I then proceeded to wash my hands, waft smoke at my lungs (in hope to heal my asthma issues, oh the irony), and then made my way up into the temple to pay my dutiful 10 yen coin in exchange for a prayer. I feel like a local. (Random thought to research: some places I have gone to have bells to ring and others don't, yet the method of praying is always the same: toss in your coin, bow and pray, clap twice, bow again. I wonder if shrines have bells and temples don't.)
The next day we went to the Imperial Palace again. I don't have any new pictures, but be sure to check out the school's Facebook for the photos from that day and all the other trips. It was interesting to see the grounds not covered in thousands upon thousands of people and to walk through the remains of the old palace site.

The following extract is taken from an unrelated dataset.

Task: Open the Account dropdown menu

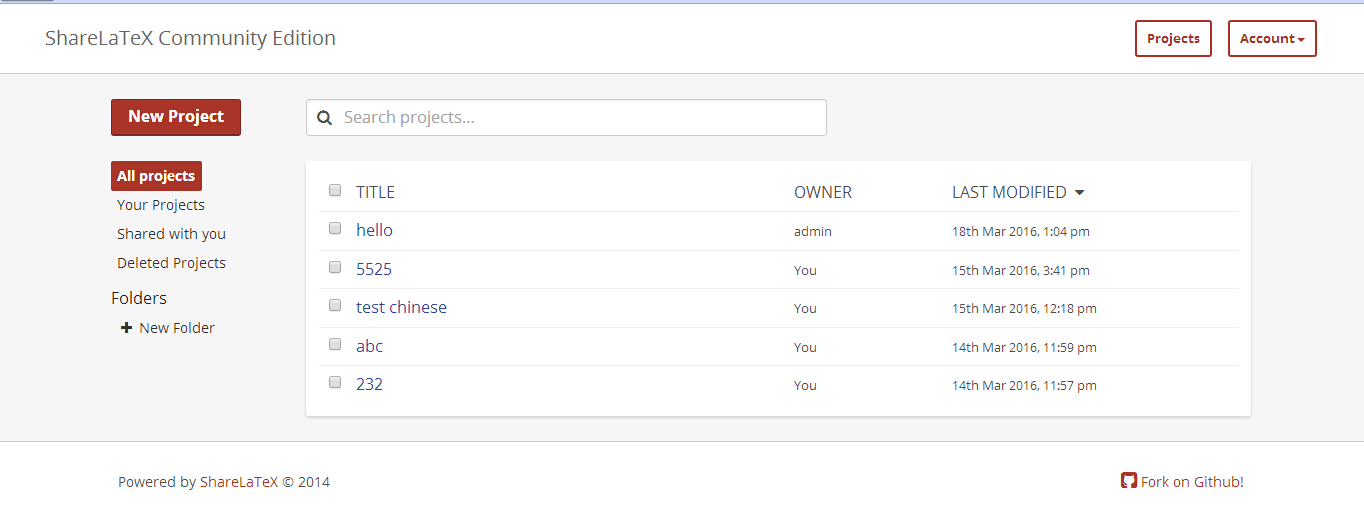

Then on Thursday, after taking many pictures of Skytree, I finally got to visit Skytree! This is the newest viewing tower in Tokyo and the tallest in Japan as far as I know. It's a bit expensive, but it was included in our school fees, so that was awesome! Below are my pictures of the city that never ends, except when it hits the ocean, but even there Japan has built multiple islands (some out of trash) in an effort to expand into the sea as well.
It seems like because of Valentine's day they were trying to be all lovey-dovey like Namsan tower was, but I don't think they constantly have a love theme going on in the tower. (But Janelle, if they had a mailbox, I would have sent a postcard this time)
I also got to walk around outside the bottom of the tower (forgot to take my artsy, "I'm at the bottom of a tower and looking up" photo, but oh well) and that night I made myself yaki-soba and had some mochi with kinako on it, so please enjoy some more food pictures, you're welcome.
The next day, Friday, it decided to snow it Tokyo. I was not a happy camper when the weather went from rain to snow and back to rain again, but with Ohio's weather patterns I should be accustomed to that by now. We didn't have an activity for the winter course because the whole school was invited to make kites!
The word for kite in Japanese is 凧(Tako). Another meaning (with different Kanji of course) of the word "tako" in Japanese is octopus. So naturally, I had to draw an octopus on my kite! Also, if you want to see the AMAZING artwork of some other students, please check out the Intercultural School's Facebook Album.
That is all for now, there is much more of my journey to share but this post has taken so long to upload that I am going to share it all in tidbits! Sorry for the delays, hopefully I will be caught up soon!